Bug 1924358

Summary: metal UPI setup fails, no worker nodes
Product: OpenShift Container Platform Reporter: jamo luhrsen <jluhrsen>
Component: InstallerAssignee: Aditya Narayanaswamy <anarayan>
Installer sub component: openshift-installer QA Contact: Gaoyun Pei <gpei>
Status: CLOSED ERRATA Docs Contact:
Severity: medium    
Priority: medium CC: bleanhar, mstaeble, stbenjam, wking
Version: 4.7   
Target Milestone: ---   
Target Release: 4.8.0   
Hardware: Unspecified   
OS: Unspecified   
Whiteboard:
Fixed In Version: Doc Type: No Doc Update
Doc Text:
This bug only affects CI.
Story Points: ---
Clone Of: Environment:
Last Closed: 2021-07-27 22:37:56 UTC Type: Bug
Regression: --- Mount Type: ---
Documentation: --- CRM:
Verified Versions: Category: ---
oVirt Team: --- RHEL 7.3 requirements from Atomic Host:
Cloudforms Team: --- Target Upstream Version:
Embargoed:

Description jamo luhrsen 2021-02-03 00:54:23 UTC
Description of problem:

periodically https://testgrid.k8s.io/redhat-openshift-ocp-release-4.7-informing#release-openshift-ocp-installer-e2e-metal-serial-4.7 is failing to
install.

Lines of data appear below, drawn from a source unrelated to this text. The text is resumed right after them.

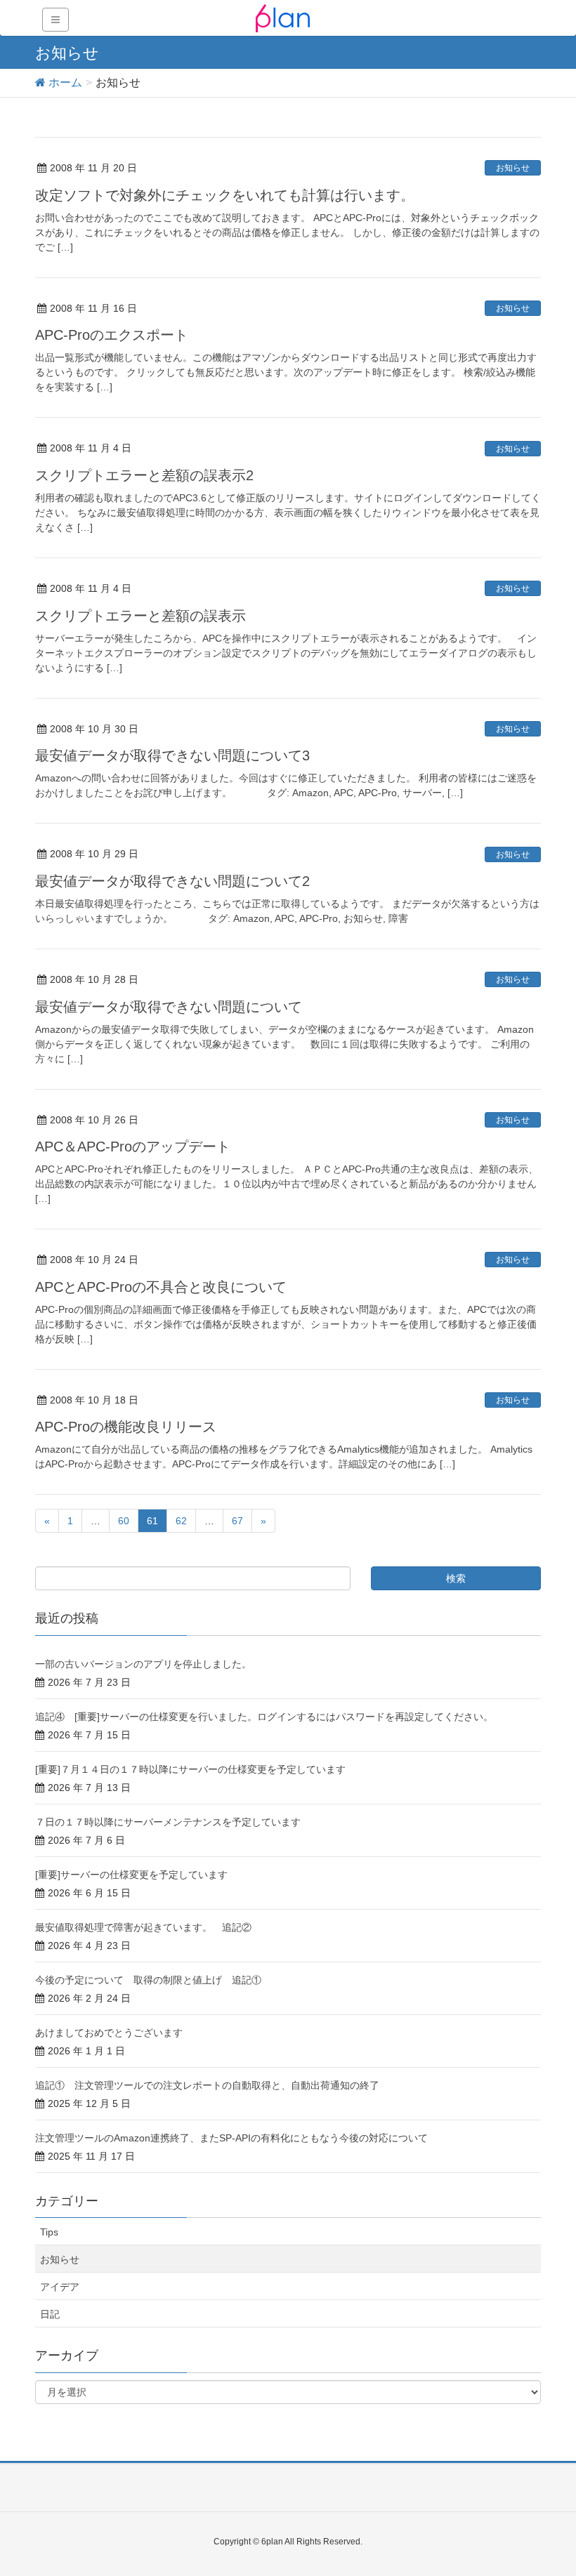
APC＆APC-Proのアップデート (132, 1146)
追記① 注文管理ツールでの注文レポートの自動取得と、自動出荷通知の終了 (207, 2085)
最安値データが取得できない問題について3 (172, 755)
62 (181, 1520)
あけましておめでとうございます (109, 2032)
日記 (50, 2314)
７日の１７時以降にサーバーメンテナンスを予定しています (168, 1822)
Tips (49, 2232)
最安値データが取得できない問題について (168, 1007)
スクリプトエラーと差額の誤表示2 (144, 475)
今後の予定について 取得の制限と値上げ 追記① (148, 1980)
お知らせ (513, 168)
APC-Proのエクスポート (111, 335)
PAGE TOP (548, 2486)
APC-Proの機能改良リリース (125, 1426)
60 (123, 1520)
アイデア (59, 2286)
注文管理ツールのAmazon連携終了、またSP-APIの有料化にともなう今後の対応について (231, 2138)
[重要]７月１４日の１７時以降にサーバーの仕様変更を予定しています (190, 1769)
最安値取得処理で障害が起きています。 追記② (143, 1927)
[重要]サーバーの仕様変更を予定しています (131, 1874)
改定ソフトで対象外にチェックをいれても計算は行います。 (224, 195)
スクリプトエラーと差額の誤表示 (140, 615)
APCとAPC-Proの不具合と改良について (161, 1287)
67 (237, 1520)
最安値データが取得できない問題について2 (172, 881)
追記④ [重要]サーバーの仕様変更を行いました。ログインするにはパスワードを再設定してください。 (264, 1716)
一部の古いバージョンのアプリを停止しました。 (143, 1664)
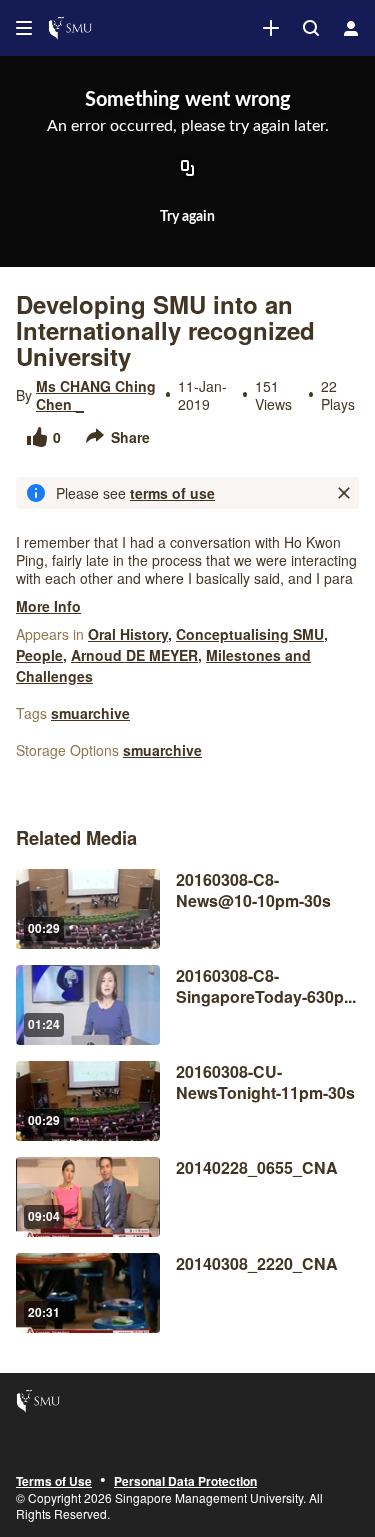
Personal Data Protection (185, 1482)
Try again (187, 217)
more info (48, 606)
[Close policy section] (344, 493)
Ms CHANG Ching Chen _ (96, 395)
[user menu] (351, 28)
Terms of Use (54, 1482)
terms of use (172, 493)
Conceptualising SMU (250, 634)
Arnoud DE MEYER (134, 655)
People (39, 655)
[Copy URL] (188, 169)
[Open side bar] (24, 28)
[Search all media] (311, 28)
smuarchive (90, 713)
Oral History (128, 634)
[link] (271, 28)
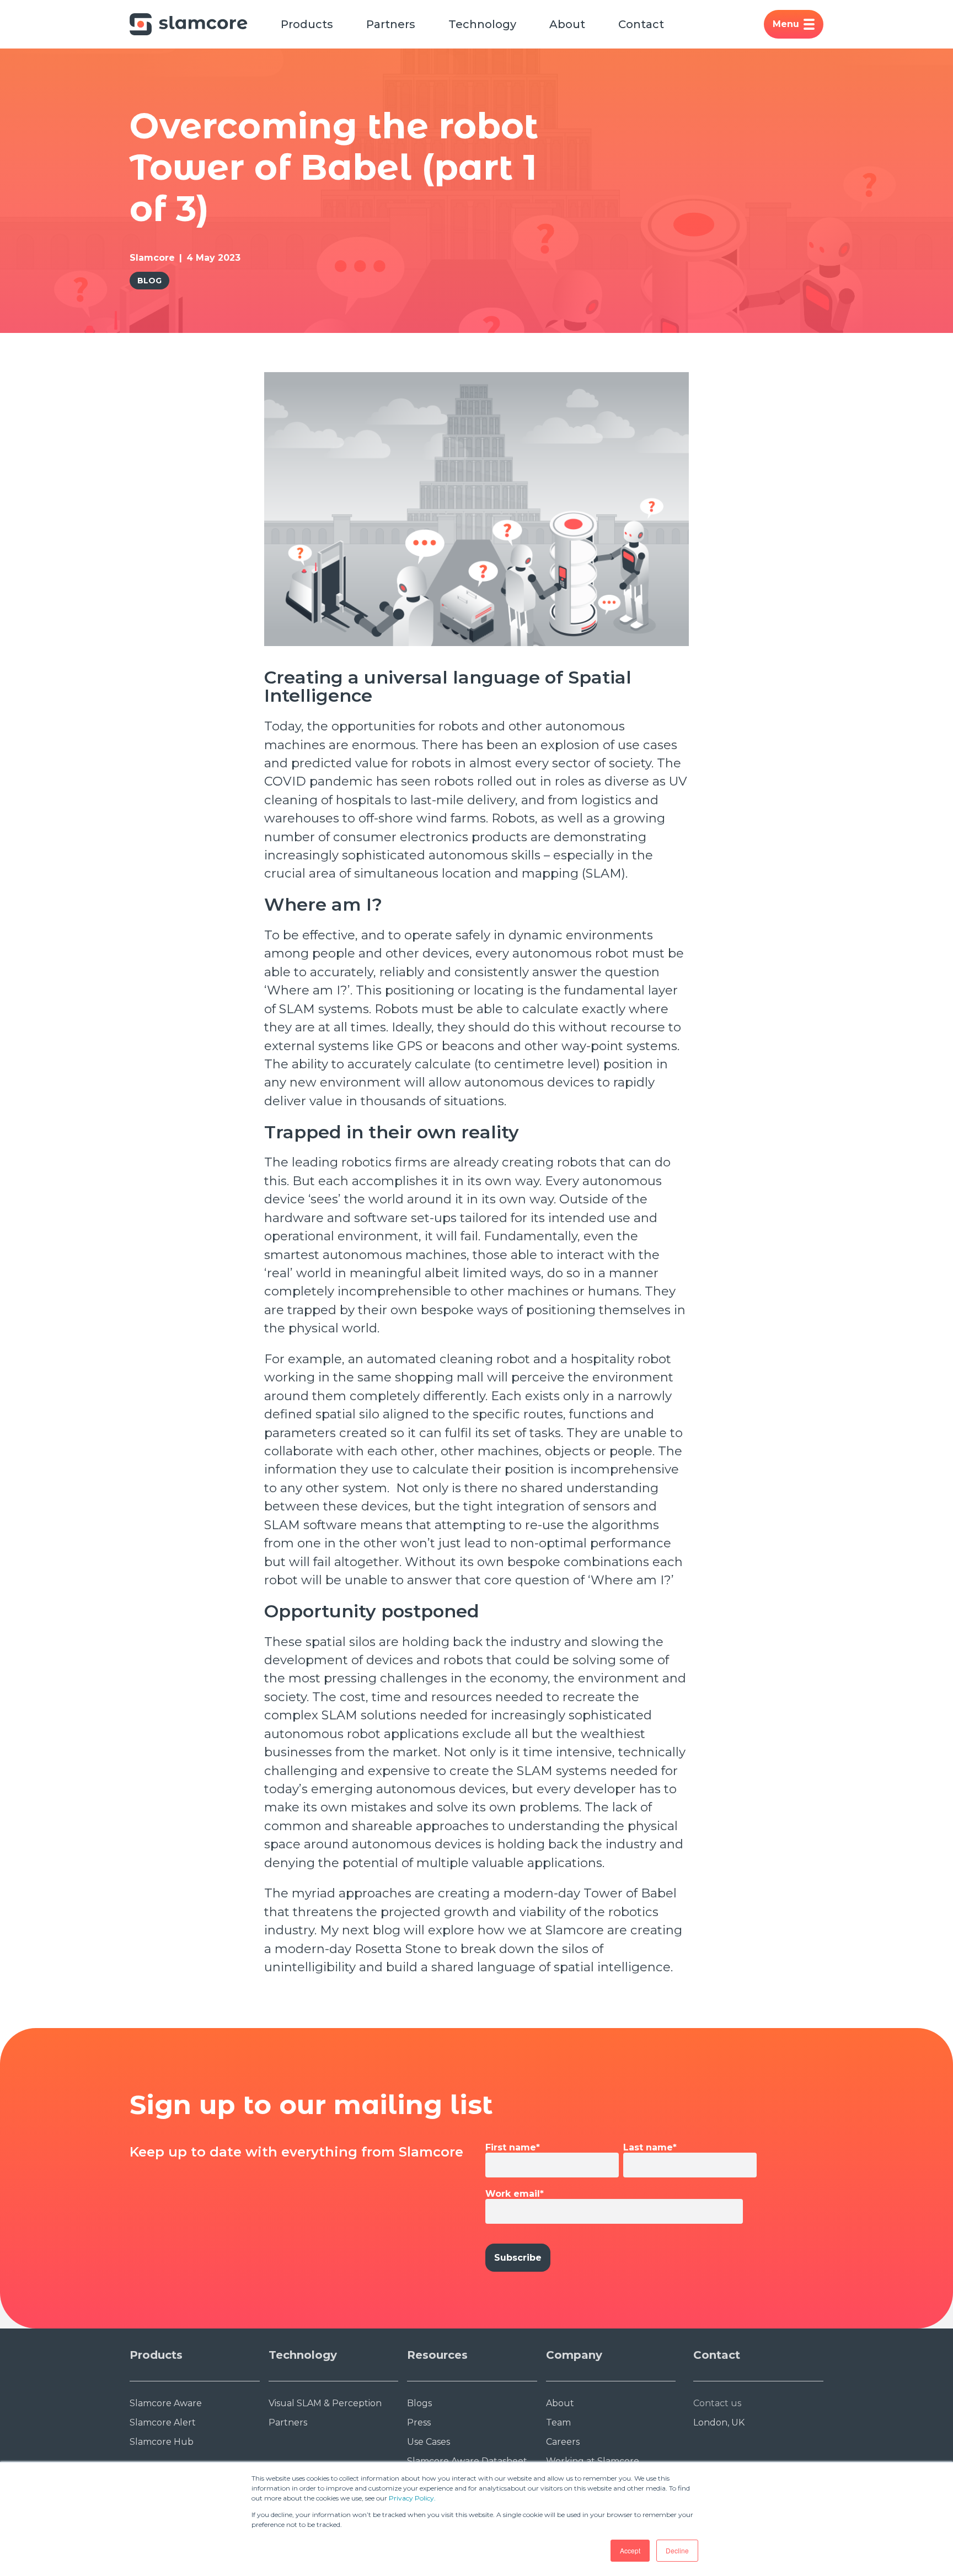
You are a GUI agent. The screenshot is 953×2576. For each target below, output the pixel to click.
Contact (641, 24)
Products (307, 24)
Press (419, 2422)
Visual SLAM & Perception (325, 2403)
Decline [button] (677, 2550)
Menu (786, 24)
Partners (390, 24)
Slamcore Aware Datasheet (467, 2461)
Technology (482, 24)
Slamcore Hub (162, 2442)
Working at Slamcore (592, 2461)
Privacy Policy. (412, 2498)
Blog (149, 281)
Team (558, 2422)
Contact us (717, 2403)
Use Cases (428, 2442)
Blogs (419, 2403)
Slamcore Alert (163, 2422)
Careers (563, 2442)
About (567, 24)
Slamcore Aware (166, 2403)
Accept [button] (630, 2550)
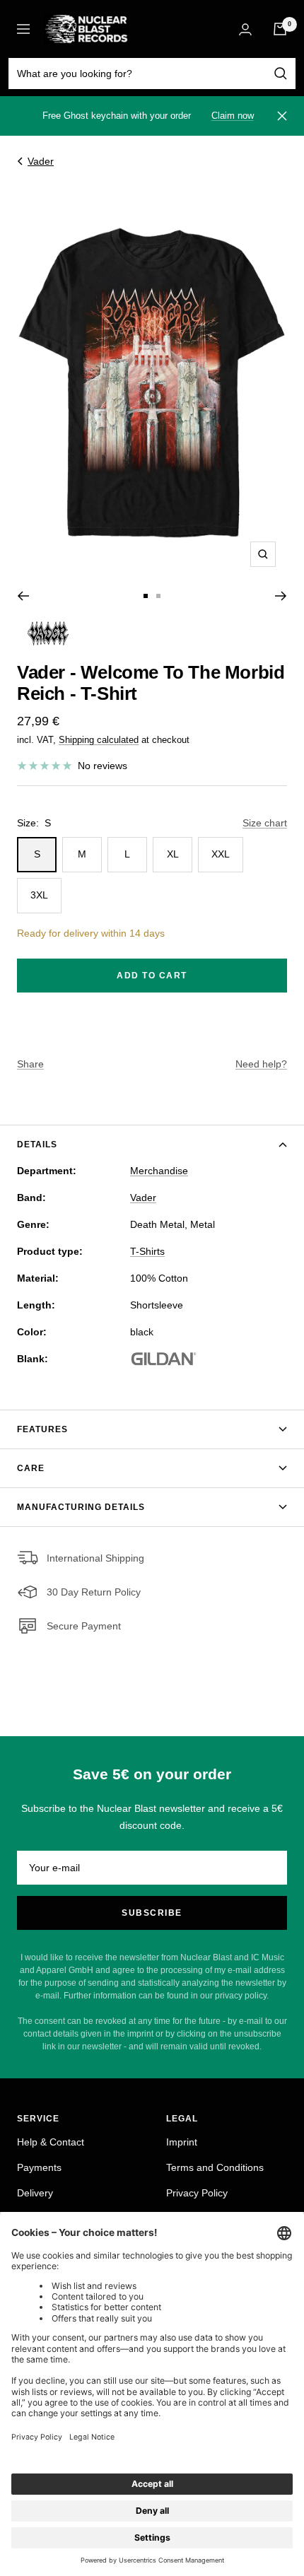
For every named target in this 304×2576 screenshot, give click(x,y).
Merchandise (159, 1170)
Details (37, 1144)
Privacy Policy (197, 2193)
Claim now (232, 115)
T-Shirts (147, 1251)
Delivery (35, 2193)
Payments (39, 2167)
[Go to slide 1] (146, 596)
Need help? (261, 1064)
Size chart (264, 823)
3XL (39, 895)
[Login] (245, 29)
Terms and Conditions (215, 2167)
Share (30, 1064)
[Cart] (280, 29)
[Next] (281, 596)
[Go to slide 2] (158, 596)
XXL (220, 854)
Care (31, 1468)
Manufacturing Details (81, 1507)
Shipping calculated (99, 739)
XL (173, 854)
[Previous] (23, 596)
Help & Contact (50, 2142)
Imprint (181, 2142)
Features (42, 1429)
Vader (41, 161)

Aprox 20% of the jobs in the past week failed like this. The job build log is complaining about operators not functioning properly,
routes not becoming ready, IngressControllerDegraded, etc.

example build log here:
https://storage.googleapis.com/origin-ci-test/logs/release-openshift-ocp-installer-e2e-metal-serial-4.7/1356446127385219072/build-log.txt
from this job:
https://prow.ci.openshift.org/view/gcs/origin-ci-test/logs/release-openshift-ocp-installer-e2e-metal-serial-4.7/1356446127385219072

one thing that stands out is that no worker nodes appear to have been provisioned. The install log shows their ip's. for example,
139.178.89.213 from here:
https://gcsweb-ci.apps.ci.l2s4.p1.openshiftapps.com/gcs/origin-ci-test/logs/release-openshift-ocp-installer-e2e-metal-serial-4.7/1356446127385219072/artifacts/e2e-metal-serial/container-logs/setup.log

but the must gather only has a single reference to this ip in namespaces/openshift-machine-config-operator/pods/machine-config-server-czpvn/machine-config-server/machine-config-server/logs/current.log which is:

2021-02-02T04:05:48.165144180Z I0202 04:05:48.165086       1 api.go:117] Pool worker requested by address:"139.178.88.147:37738" User-Agent:"Ignition/2.9.0" Accept-Header: "application/vnd.coreos.ignition+json;version=3.2.0, */*;q=0.1"

must-gather is here:
https://gcsweb-ci.apps.ci.l2s4.p1.openshiftapps.com/gcs/origin-ci-test/logs/release-openshift-ocp-installer-e2e-metal-serial-4.7/1356446127385219072/artifacts/e2e-metal-serial/must-gather.tar




Version-Release number of selected component (if applicable):

this is happening in 4.7, but not in 4.6 according to these searches:
4.6  https://search.ci.openshift.org/?search=failed+to+initialize+the+cluster%3A+Cluster+operator+image-registry+is+reporting+a+failure%3A+Degraded&maxAge=168h&context=1&type=junit&name=4.6&maxMatches=5&maxBytes=20971520&groupBy=job

4.7  https://search.ci.openshift.org/?search=failed+to+initialize+the+cluster%3A+Cluster+operator+image-registry+is+reporting+a+failure%3A+Degraded&maxAge=168h&context=1&type=junit&name=4.7&maxMatches=5&maxBytes=20971520&groupBy=job


How reproducible:

seems to be hitting these metal jobs frequently enough to need a solid understanding and root cause. probably ~20% in the
last week for the job above.

Comment 1 Stephen Benjamin 2021-02-03 20:36:11 UTC
BMO is IPI, UPI metal bugs AFAIK just go to the main installer subcomponent.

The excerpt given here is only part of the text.